Trainer Sandro Wagner betonte, wie wichtig es sei, die Mannschaft klug zu rotieren, ohne dabei an Leistungsstärke einzubüßen. Nach dem Kantersieg der Leipziger brennt der FC Augsburg auf Revanche. Wagner erkannte zwar Fortschritte im Training, räumte aber ein, dass die Umsetzung im Spiel noch besser werden müsse. Gleichzeitig hob er die Bedeutung hervor, die jungen Spieler des Vereins zu schützen und weiterzuentwickeln.
Kapitän Jeffrey Gouweleeuw fällt weiterhin aus, da er sich noch in der Reha-Phase befindet. Dagegen kehrt Mert Kömür nach einer krankheitsbedingten Pause zurück in den Kader.

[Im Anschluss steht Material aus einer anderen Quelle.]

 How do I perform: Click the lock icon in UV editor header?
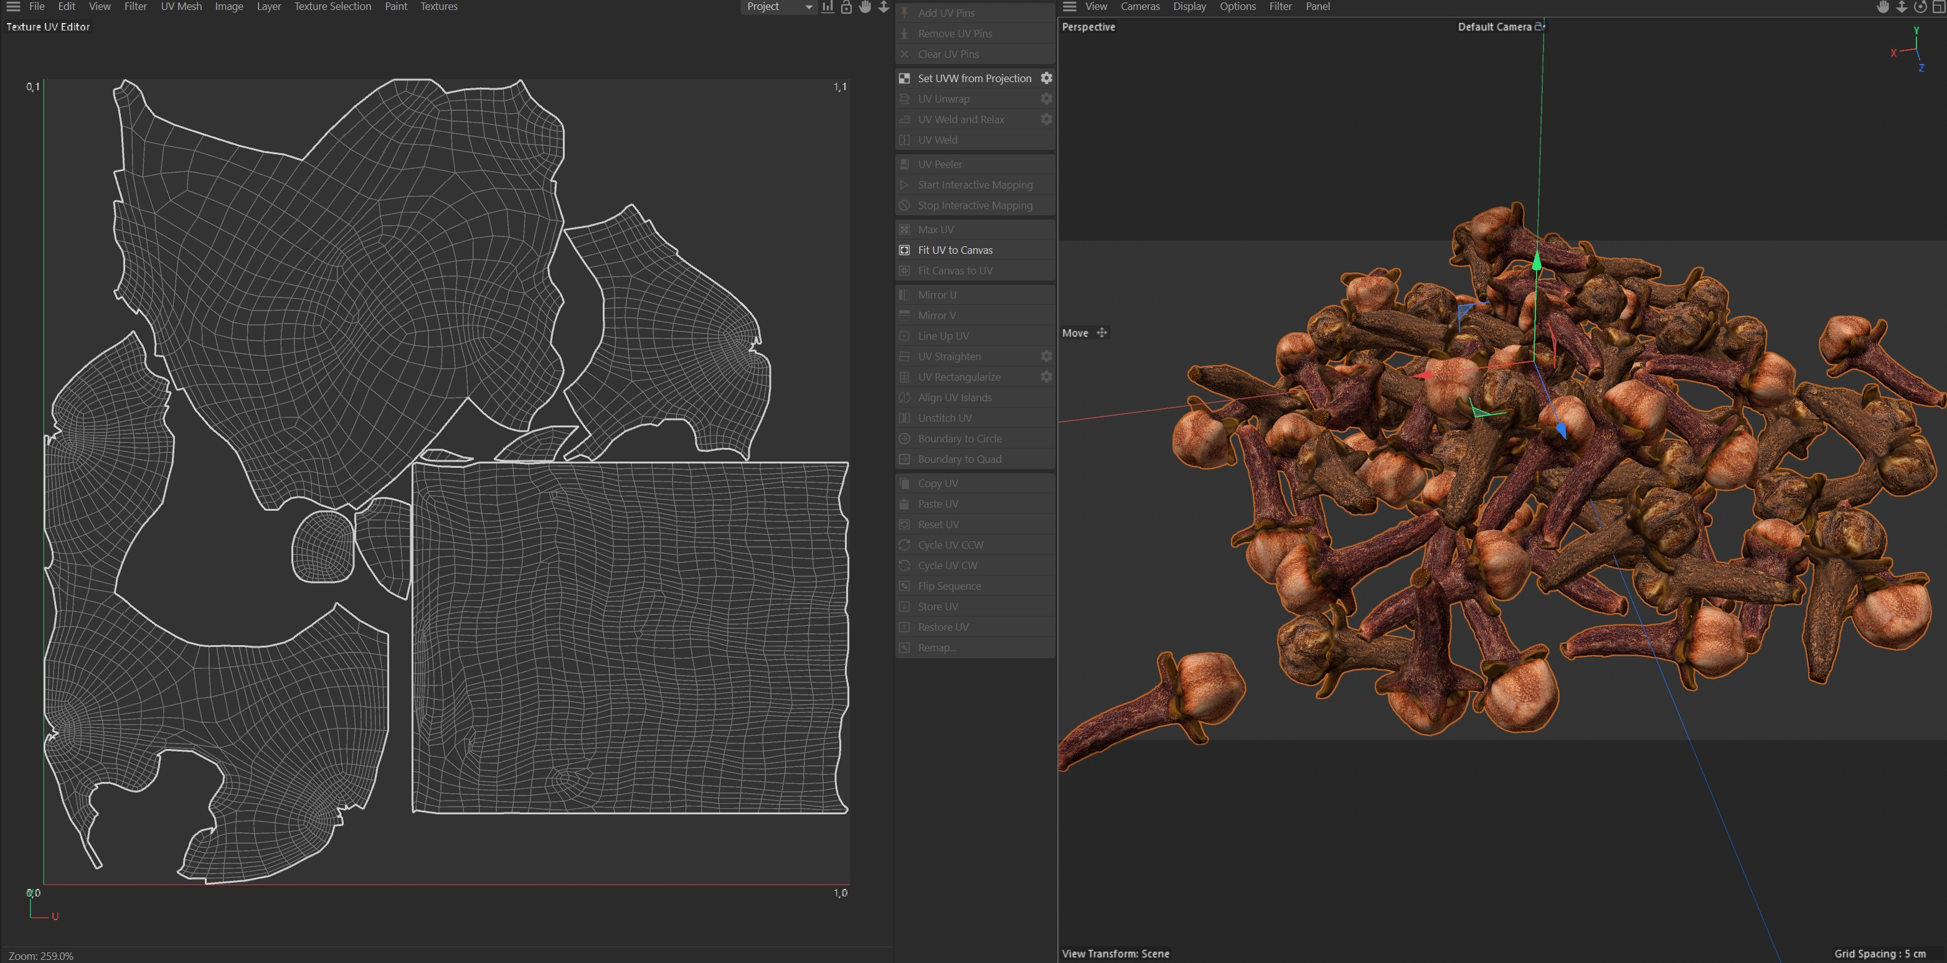[x=847, y=7]
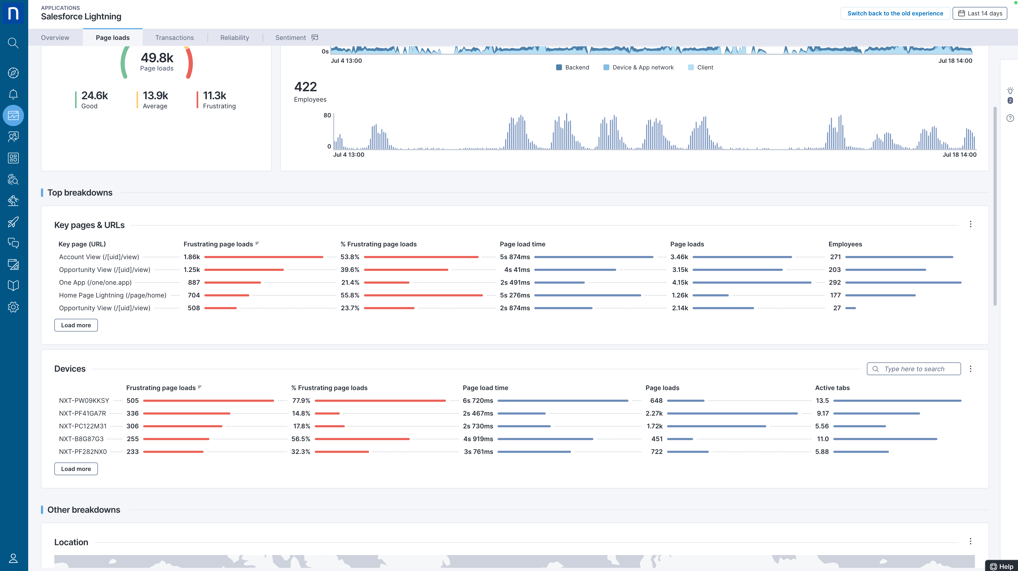The height and width of the screenshot is (571, 1018).
Task: Switch to the Transactions tab
Action: coord(174,38)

Im Tor wird Nediljko Labrović beim Pokalspiel gegen Bochum den Vorzug erhalten und damit Stammkeeper Finn Dahmen ersetzen. Dahmen wird jedoch für das Bundesliga-Duell gegen Dortmund zurückkehren. Wagner machte deutlich, dass der Verein den Pokalwettbewerb ernst nehme und Schlüsselspieler mehr Spielpraxis sammeln lassen wolle.
Die Priorität des Trainers liegt darin, das Selbstvertrauen der Mannschaft aufzubauen und gleichzeitig die Fitness über die beiden wichtigen Partien dieser Woche zu managen. Gegen Bochum geht Augsburg mit einer rotierten Elf an den Start und gibt Labrović die Chance zwischen den Pfosten. Dahmens Rückkehr für das Dortmund-Spiel unterstreicht die Fokussierung des Clubs auf die ligainterne Aufholjagd. Nach der herben Niederlage will die Mannschaft nun spürbare Fortschritte zeigen.